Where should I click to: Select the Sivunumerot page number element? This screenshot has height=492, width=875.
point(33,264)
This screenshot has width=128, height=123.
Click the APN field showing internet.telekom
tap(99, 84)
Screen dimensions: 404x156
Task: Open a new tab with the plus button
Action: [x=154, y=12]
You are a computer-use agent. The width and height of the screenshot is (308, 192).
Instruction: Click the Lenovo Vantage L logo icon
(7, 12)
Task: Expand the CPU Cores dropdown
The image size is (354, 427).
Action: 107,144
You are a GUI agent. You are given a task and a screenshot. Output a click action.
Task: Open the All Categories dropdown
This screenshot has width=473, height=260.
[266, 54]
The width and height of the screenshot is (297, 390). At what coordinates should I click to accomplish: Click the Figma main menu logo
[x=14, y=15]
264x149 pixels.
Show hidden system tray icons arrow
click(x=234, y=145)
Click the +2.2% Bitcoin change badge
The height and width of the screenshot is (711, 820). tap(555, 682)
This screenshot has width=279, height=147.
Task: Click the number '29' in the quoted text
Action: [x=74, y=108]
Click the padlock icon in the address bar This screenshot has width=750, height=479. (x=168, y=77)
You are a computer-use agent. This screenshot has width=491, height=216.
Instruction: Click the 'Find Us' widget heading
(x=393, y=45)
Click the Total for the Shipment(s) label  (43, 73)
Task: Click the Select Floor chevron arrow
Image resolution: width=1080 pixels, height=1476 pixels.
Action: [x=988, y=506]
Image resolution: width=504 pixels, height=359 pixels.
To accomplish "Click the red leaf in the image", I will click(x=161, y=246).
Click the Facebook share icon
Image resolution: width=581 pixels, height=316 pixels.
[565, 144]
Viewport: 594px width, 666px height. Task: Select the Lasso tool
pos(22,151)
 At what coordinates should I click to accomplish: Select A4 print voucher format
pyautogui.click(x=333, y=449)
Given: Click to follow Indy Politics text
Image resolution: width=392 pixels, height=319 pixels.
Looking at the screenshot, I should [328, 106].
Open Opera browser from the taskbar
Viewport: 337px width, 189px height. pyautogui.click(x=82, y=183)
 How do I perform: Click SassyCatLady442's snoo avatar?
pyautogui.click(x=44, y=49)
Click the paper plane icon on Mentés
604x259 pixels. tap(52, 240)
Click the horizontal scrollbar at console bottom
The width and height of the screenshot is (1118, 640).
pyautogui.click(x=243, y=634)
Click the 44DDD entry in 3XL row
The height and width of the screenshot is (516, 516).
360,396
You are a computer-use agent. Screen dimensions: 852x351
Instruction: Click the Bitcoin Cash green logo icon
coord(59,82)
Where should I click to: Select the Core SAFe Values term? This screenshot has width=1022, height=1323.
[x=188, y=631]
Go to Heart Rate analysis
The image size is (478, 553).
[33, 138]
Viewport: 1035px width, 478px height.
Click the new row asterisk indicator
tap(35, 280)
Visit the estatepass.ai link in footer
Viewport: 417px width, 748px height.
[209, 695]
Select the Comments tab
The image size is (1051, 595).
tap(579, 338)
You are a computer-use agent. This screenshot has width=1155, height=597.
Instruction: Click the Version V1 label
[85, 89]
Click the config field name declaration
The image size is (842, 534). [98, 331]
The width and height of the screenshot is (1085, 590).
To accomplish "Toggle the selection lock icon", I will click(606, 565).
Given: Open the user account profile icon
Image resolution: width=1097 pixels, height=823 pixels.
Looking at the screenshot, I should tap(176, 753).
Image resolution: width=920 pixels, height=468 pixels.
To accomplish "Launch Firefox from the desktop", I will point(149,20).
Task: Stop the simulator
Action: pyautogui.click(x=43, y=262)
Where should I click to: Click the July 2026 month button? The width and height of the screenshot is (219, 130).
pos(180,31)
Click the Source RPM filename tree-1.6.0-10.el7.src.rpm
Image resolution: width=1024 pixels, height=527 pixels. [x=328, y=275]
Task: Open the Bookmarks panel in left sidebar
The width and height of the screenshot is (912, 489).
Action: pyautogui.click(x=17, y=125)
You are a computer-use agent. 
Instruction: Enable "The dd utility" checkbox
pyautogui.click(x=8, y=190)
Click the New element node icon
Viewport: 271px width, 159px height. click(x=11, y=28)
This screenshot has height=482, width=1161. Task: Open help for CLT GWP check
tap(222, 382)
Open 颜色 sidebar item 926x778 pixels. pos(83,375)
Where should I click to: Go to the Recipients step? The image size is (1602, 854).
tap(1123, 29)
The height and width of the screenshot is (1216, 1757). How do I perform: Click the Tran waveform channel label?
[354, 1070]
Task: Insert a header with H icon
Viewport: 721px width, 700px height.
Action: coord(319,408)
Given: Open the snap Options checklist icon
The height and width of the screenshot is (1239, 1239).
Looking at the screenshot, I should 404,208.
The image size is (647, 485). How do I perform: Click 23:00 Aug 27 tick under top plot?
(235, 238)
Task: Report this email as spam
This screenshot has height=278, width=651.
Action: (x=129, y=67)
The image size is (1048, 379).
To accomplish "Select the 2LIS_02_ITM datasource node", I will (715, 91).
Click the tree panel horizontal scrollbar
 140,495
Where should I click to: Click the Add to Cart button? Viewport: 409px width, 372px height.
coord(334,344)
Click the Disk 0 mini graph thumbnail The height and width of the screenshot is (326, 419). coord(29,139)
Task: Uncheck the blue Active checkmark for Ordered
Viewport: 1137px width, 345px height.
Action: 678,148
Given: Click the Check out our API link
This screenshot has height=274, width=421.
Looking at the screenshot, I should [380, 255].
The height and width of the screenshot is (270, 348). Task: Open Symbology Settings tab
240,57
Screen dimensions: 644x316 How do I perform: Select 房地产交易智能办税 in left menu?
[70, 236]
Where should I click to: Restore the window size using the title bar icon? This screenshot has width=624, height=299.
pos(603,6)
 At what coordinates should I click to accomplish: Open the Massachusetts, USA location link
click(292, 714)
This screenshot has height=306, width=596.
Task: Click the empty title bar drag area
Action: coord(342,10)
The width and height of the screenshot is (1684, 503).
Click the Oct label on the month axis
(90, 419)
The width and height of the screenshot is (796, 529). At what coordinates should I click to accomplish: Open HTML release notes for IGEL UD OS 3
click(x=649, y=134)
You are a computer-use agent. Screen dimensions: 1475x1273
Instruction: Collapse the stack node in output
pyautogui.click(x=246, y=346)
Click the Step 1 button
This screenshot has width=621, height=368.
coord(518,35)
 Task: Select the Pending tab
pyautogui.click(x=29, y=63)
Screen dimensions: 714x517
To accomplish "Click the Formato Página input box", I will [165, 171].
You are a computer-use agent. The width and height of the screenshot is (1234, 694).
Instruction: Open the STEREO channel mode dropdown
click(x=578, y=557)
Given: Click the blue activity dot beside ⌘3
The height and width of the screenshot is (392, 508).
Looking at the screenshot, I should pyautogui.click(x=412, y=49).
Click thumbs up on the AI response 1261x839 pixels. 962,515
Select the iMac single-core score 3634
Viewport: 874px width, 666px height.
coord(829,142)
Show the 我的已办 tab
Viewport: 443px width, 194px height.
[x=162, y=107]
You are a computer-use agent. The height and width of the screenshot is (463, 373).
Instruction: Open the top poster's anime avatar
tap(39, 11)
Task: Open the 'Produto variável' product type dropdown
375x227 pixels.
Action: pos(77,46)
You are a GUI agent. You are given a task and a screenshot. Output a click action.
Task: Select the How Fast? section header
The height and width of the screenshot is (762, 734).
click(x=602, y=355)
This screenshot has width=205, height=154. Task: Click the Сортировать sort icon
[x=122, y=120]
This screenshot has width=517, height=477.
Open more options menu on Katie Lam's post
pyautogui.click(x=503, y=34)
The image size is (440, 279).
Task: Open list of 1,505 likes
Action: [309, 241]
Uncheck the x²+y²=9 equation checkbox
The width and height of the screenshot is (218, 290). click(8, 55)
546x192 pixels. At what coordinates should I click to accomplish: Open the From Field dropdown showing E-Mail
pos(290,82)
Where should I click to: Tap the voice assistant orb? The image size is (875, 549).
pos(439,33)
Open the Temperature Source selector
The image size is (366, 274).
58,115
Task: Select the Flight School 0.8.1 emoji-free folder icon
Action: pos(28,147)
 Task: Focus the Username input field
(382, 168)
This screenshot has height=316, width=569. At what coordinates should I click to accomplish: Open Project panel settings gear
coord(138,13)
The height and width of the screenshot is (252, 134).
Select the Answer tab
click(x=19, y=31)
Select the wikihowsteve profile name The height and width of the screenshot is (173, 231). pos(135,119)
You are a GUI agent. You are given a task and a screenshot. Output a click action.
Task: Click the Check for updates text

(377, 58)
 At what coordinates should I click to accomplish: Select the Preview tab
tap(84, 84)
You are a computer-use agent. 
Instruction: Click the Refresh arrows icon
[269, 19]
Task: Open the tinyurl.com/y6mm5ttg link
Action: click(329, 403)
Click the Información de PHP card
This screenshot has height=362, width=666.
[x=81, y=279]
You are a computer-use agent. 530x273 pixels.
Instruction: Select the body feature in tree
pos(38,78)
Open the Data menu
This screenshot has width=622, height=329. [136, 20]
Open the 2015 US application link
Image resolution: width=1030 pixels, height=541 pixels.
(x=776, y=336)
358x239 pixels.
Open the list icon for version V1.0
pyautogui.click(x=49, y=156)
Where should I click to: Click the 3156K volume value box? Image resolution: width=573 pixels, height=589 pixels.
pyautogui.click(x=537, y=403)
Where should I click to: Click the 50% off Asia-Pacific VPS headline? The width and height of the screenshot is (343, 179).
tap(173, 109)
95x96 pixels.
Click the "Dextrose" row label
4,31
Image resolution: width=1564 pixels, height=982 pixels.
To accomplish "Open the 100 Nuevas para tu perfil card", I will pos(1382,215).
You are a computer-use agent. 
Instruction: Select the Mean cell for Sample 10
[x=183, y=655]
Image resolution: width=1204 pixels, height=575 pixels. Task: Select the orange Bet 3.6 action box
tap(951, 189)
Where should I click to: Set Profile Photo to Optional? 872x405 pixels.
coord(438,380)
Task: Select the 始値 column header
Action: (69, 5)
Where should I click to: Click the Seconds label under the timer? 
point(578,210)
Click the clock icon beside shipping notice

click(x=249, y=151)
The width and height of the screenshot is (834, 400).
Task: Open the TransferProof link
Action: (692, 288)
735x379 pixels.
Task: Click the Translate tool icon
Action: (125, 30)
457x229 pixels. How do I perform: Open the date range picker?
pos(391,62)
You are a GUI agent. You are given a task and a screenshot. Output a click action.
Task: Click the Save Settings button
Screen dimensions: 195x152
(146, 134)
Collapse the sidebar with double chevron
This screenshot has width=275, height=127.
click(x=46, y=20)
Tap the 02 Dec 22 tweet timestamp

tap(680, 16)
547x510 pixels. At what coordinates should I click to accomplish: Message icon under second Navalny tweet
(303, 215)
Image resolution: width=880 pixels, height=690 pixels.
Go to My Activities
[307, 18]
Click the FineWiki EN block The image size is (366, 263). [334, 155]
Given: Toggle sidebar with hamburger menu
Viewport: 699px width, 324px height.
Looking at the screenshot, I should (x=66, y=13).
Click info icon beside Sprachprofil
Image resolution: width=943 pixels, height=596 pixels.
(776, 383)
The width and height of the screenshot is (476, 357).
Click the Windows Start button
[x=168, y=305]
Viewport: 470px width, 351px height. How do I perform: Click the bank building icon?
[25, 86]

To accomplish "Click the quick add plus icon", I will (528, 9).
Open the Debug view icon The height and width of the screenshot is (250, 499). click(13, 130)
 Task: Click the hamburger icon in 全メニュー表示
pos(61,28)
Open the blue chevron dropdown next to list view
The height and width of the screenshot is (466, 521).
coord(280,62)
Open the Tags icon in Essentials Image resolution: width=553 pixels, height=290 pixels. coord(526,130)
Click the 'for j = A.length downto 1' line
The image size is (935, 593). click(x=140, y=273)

| TASK |
Identify the lines of the data that contain the word "card". Copy each of them.

| RESPONSE TO THIS TASK |
Click the Información de PHP card
To accomplish "Open the 100 Nuevas para tu perfil card", I will pos(1382,215).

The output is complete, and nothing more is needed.